È bene anticipare che la sensibilità nei riguardi del movimento delle opinioni e del controllo sugli scritti fu precedente alla diffusione della Riforma protestante. Contò in questo aspetto l’interesse verso la funzione formativa della nuova arte tipografica nutrito fin dalla seconda metà del XV secolo da parte di quel patriziato intriso di cultura umanistica che pare abbia contribuito al primo radicarsi in Laguna di una vivacissima attività editoriale. Molto presto ci si rese però conto che la libera circolazione degli scritti alimentava opinioni diverse e che queste potevano incidere, sul piano interno, sull’azione di governo e, su quello esterno, sulla reputazione internazionale del governo stesso. Merita attenzione quanto scrisse nei suoi diari Girolamo Priuli nel 1509, nel concitato frangente della guerra contro la lega di Cambrai subito dopo la drammatica rotta di Agnadello. Secondo il diarista il danno che Venezia riceveva dai fogli volanti contenenti versi e scritture “in vergogna dela Republica” che circolavano “per tuto il mondo” era enorme. Aggiungeva che non appena qualcuno “publicava una nova” o si trovava a parlare degli affari di governo era immediato l’intervento dei Capi del Consiglio dei Dieci i quali ammonivano e imponevano il silenzio. Sicché – a suo parere – per timore del castigo “cadauno retiniva la lengua dentro li denti per paura”.

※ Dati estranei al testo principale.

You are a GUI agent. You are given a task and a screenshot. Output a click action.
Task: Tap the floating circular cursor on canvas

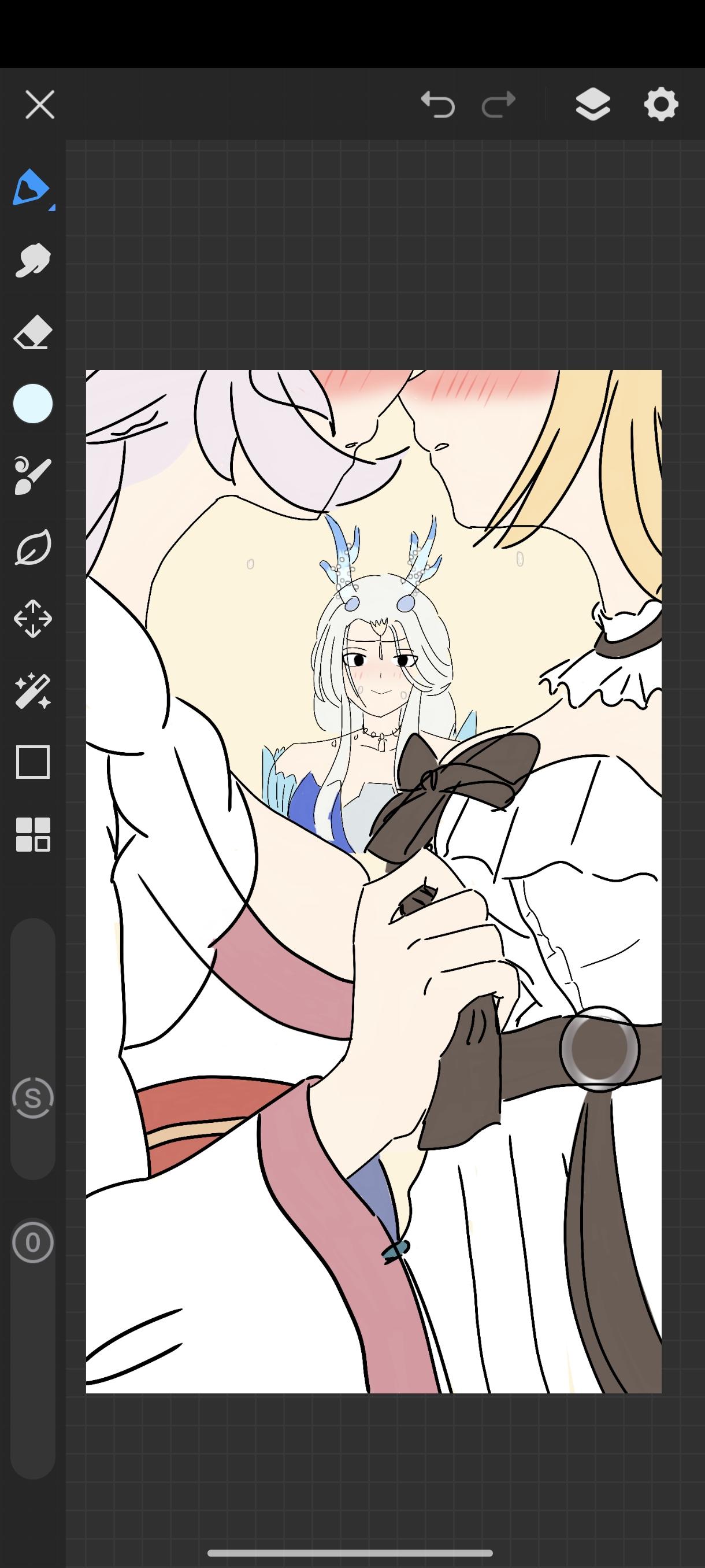click(599, 1048)
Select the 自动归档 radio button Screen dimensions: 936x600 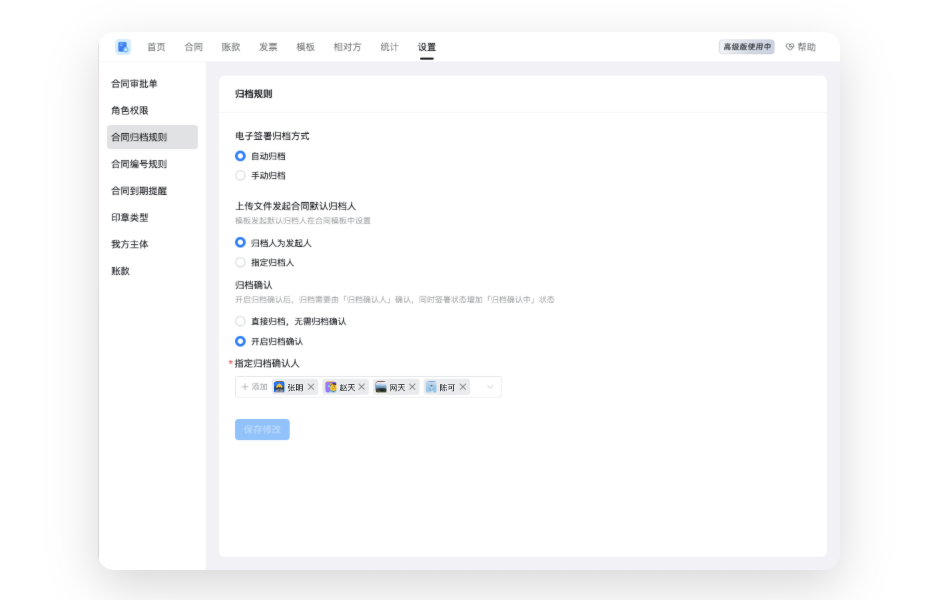tap(240, 156)

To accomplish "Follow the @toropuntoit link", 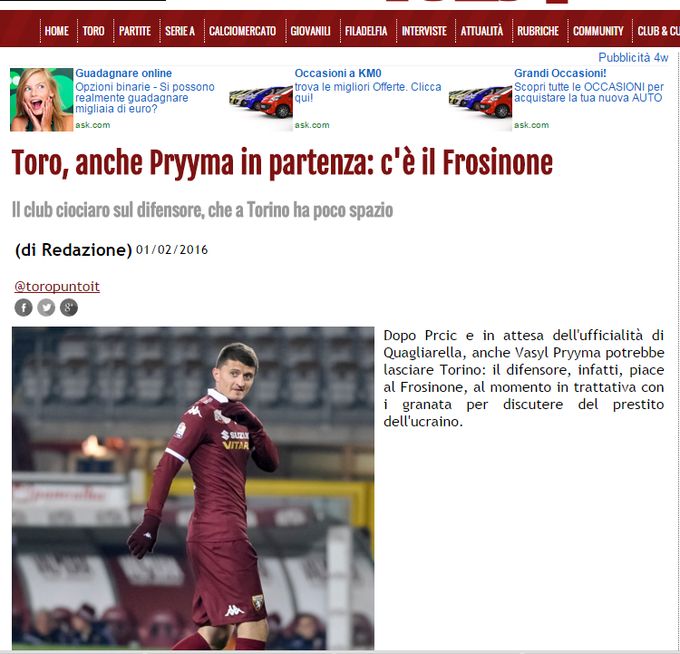I will click(x=57, y=287).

Non c’era voluta la spinta della Riforma protestante per animare i primi tentativi di abbozzare forme di controllo preventivo, del tutto svincolate da quelle ecclesiastiche e già nel 1517, in conseguenza probabilmente del trauma determinato dalla recente scomparsa di Aldo Manuzio, si era cercato di sottoporre tutti i libri di “umanità” al controllo preventivo del patrizio Andrea Navagero che avrebbe dovuto verificare la qualità dei testi e delle edizioni. L’affidamento di un simile incarico ad un patrizio colto concludeva l’età dell’oro della stampa veneziana, sintetizzata con straordinaria efficacia dall’ultima prefazione scritta nel 1515 dal cattolicissimo Aldo ad introduzione del De rerum natura di Lucrezio. Senza giri di parole il vecchio grande editore, pochi giorni prima di morire, affermava che si trattava di un poema zeppo di errori inaccettabili per un buon cattolico. Riteneva però che fosse straordinario sul piano letterario e dava quindi per scontato che solo questo bastasse a giustificare la sua pubblicazione. Il fatto che contrastasse con la fede di un buon cristiano non era motivo sufficiente ad escluderlo dalla lettura e dallo studio.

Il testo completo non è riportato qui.